### What is asked
Pull out every line below that contains the string "thumbs", treating uppercase and lowercase as different. Copy each matching line in full.

Element lookup records
──────
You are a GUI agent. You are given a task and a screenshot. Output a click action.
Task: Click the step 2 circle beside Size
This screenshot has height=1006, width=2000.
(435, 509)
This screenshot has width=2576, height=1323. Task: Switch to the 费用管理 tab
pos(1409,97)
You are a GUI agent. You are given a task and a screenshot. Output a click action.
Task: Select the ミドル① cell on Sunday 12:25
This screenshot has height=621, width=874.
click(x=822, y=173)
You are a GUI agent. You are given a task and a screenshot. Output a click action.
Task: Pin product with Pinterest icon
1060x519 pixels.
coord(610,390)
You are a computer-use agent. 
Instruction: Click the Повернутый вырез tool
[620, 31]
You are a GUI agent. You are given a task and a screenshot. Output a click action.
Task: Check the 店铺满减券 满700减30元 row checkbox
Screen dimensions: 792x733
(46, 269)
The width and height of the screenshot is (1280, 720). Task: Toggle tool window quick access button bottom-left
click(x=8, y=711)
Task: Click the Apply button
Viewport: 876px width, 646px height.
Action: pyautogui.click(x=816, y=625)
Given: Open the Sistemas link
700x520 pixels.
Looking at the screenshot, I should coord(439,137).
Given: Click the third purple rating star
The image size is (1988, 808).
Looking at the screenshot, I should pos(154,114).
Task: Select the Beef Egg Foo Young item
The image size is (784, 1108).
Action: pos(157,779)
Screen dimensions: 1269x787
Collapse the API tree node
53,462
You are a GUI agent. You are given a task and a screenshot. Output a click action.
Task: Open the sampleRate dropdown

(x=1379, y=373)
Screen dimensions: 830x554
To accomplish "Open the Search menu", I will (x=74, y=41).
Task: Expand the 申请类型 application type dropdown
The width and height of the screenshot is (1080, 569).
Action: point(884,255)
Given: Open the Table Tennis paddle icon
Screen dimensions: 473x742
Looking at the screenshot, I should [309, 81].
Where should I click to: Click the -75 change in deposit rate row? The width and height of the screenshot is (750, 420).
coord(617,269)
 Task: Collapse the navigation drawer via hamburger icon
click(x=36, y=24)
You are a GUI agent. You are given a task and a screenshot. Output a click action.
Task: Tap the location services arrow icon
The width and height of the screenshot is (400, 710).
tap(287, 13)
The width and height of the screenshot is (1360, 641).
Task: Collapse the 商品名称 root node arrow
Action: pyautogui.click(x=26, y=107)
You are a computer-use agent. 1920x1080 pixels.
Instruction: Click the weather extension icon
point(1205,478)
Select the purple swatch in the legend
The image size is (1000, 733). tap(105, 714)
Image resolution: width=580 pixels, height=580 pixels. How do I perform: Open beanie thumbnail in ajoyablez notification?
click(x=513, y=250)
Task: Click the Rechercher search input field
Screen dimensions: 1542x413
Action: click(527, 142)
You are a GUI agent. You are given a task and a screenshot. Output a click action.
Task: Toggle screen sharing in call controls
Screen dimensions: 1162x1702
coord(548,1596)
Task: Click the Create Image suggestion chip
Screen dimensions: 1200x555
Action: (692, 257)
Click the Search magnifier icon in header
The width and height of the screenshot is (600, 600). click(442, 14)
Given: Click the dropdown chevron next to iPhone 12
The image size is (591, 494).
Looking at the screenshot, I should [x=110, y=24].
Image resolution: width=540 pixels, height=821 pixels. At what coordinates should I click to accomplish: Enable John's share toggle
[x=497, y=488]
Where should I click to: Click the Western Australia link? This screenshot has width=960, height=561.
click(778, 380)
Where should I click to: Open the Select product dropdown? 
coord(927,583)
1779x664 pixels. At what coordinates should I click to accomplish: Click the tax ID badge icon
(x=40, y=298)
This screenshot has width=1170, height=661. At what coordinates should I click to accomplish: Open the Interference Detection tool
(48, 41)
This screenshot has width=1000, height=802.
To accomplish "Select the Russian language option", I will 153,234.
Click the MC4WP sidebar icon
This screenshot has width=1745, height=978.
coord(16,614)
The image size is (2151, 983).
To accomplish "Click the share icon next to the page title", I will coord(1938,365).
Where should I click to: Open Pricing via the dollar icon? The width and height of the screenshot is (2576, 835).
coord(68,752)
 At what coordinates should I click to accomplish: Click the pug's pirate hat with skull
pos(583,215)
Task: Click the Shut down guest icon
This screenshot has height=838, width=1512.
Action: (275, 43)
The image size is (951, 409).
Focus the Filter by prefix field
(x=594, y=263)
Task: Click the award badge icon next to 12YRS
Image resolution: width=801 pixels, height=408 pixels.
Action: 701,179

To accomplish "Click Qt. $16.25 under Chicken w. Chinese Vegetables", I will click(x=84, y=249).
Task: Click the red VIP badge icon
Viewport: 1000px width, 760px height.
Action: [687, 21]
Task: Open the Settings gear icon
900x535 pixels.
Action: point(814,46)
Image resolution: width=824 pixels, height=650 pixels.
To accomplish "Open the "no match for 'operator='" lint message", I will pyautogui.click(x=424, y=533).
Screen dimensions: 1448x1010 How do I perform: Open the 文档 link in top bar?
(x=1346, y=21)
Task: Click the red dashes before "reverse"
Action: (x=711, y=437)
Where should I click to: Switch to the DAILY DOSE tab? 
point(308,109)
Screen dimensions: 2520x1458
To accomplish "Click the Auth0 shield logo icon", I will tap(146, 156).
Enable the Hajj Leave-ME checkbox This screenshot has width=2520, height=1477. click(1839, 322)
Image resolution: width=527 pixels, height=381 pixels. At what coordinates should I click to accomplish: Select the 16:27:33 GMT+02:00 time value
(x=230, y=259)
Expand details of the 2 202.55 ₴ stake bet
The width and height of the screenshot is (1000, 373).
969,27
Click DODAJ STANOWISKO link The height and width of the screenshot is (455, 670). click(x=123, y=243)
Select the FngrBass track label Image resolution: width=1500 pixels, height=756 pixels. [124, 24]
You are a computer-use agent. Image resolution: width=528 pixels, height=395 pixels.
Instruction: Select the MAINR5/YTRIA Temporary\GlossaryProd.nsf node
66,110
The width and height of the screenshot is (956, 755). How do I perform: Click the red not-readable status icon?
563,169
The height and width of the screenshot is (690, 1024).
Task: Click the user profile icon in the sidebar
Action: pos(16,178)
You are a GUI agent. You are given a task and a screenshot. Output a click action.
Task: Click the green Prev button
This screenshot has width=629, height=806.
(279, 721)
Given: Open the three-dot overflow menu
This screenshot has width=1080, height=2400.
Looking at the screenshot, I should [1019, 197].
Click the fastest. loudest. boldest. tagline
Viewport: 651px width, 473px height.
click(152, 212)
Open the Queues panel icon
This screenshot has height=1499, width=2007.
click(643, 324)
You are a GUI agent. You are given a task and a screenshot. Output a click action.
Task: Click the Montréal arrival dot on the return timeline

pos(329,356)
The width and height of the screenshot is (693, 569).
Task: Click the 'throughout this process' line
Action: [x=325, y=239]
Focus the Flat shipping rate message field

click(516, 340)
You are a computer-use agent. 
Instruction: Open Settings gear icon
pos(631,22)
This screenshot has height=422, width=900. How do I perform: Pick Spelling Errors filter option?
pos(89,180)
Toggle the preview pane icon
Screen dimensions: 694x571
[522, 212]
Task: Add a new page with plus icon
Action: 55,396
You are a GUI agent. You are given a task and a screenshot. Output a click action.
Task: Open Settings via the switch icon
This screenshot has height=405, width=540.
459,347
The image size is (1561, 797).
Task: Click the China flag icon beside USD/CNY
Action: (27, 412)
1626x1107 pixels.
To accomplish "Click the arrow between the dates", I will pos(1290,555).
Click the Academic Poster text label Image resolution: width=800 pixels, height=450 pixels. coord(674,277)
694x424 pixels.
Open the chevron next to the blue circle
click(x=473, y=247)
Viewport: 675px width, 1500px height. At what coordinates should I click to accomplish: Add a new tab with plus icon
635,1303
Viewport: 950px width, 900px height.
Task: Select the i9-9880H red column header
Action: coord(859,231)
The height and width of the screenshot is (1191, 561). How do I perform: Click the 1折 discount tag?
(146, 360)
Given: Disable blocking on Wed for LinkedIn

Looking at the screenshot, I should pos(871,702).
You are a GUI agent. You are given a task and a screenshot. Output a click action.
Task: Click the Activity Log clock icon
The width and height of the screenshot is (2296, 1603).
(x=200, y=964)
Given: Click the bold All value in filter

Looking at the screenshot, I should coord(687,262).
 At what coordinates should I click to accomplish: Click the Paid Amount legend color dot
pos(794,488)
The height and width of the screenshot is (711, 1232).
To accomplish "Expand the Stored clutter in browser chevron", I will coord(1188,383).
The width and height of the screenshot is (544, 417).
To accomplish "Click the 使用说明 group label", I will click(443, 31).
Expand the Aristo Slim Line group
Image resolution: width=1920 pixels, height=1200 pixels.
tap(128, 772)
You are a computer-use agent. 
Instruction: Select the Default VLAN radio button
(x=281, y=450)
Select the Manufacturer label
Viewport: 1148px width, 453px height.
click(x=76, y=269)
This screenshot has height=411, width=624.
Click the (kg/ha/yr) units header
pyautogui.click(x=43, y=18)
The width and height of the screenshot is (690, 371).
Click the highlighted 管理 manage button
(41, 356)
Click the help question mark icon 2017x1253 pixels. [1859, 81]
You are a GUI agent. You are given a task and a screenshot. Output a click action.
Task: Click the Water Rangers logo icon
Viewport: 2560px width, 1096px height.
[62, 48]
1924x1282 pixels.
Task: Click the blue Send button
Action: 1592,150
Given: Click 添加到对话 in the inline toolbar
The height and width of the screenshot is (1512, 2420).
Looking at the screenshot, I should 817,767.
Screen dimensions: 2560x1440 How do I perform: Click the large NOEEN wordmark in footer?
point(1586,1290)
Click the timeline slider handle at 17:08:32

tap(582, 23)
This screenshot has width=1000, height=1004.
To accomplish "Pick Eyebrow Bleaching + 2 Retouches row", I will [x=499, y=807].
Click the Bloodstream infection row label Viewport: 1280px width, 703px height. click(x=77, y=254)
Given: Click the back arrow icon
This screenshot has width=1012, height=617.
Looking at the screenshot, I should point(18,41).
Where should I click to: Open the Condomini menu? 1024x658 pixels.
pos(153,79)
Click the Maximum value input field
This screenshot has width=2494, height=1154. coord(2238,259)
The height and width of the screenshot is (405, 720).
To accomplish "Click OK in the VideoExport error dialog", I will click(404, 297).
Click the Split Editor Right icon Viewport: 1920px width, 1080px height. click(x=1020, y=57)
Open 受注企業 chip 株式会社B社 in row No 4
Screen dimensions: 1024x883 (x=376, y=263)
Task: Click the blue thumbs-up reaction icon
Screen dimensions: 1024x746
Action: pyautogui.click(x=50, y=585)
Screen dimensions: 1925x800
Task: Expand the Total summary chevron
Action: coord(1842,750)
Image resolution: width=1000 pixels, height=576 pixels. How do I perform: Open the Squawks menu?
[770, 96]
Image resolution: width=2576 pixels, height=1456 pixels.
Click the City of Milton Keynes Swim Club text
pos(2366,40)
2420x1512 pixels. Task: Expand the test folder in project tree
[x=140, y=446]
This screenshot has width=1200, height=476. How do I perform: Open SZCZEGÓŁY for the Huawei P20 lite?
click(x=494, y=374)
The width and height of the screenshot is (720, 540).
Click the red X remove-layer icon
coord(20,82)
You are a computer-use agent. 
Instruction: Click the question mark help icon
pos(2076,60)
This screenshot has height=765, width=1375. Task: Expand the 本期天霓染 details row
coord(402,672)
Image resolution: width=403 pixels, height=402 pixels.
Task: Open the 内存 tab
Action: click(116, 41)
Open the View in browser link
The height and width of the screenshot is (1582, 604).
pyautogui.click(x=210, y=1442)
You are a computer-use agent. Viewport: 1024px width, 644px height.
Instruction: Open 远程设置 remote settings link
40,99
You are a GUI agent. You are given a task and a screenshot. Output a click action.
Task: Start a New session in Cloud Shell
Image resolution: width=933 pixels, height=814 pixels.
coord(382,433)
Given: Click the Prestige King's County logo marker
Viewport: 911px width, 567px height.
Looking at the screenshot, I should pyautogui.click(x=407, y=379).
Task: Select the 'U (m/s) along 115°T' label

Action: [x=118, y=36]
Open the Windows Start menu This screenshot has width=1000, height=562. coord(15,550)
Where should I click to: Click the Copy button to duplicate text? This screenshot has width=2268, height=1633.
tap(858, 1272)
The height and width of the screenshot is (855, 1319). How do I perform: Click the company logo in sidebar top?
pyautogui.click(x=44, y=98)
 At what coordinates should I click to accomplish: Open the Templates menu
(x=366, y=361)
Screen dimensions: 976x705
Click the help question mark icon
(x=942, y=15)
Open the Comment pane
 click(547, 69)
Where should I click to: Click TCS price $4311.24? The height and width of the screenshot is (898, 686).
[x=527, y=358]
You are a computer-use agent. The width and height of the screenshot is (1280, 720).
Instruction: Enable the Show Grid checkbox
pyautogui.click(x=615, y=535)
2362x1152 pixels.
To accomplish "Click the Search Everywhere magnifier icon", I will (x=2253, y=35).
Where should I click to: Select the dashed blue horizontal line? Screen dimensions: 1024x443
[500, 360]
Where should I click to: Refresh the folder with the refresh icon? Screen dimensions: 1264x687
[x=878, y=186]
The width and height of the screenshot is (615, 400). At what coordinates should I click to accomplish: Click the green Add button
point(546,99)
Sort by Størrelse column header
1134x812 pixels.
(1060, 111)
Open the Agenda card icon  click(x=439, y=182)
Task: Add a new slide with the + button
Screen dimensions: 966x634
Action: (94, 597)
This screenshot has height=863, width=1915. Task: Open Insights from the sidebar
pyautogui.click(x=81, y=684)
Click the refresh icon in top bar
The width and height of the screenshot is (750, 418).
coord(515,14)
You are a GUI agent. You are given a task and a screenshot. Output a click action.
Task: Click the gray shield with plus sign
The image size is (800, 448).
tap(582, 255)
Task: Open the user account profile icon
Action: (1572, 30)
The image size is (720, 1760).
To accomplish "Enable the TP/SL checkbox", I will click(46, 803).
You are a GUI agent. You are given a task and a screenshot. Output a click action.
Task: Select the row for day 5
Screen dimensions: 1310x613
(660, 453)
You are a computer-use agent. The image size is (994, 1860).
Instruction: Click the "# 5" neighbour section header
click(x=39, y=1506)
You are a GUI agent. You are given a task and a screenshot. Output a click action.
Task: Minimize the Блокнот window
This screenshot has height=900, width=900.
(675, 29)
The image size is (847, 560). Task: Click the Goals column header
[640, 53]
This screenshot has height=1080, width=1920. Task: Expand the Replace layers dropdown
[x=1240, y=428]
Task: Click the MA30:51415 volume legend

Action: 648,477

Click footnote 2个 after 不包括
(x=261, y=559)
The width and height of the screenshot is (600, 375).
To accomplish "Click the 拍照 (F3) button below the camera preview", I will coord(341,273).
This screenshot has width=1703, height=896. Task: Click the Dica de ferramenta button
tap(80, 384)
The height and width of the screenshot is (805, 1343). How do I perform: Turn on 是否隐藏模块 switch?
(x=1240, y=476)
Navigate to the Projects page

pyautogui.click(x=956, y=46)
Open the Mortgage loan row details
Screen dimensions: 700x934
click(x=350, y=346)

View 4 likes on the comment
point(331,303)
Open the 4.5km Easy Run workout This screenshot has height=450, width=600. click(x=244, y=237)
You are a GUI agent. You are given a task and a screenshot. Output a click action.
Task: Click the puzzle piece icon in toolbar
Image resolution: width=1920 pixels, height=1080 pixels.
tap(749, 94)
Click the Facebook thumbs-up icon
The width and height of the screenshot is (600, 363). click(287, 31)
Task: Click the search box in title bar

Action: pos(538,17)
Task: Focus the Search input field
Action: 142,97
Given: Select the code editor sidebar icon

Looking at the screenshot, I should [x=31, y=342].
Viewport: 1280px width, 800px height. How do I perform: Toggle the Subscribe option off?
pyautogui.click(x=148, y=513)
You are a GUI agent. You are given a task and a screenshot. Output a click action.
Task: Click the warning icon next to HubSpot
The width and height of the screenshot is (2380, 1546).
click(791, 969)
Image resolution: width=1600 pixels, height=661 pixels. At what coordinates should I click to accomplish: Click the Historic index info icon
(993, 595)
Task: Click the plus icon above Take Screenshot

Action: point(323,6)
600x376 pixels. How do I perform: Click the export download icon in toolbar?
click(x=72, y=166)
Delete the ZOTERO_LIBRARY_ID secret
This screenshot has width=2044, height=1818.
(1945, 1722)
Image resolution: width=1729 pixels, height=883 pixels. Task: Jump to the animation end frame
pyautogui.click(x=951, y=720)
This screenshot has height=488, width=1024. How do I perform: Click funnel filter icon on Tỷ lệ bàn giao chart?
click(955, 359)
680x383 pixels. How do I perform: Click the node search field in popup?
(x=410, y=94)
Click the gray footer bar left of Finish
──────
### Written answer
Task: Click the blue thumbs-up reaction icon
Click the Facebook thumbs-up icon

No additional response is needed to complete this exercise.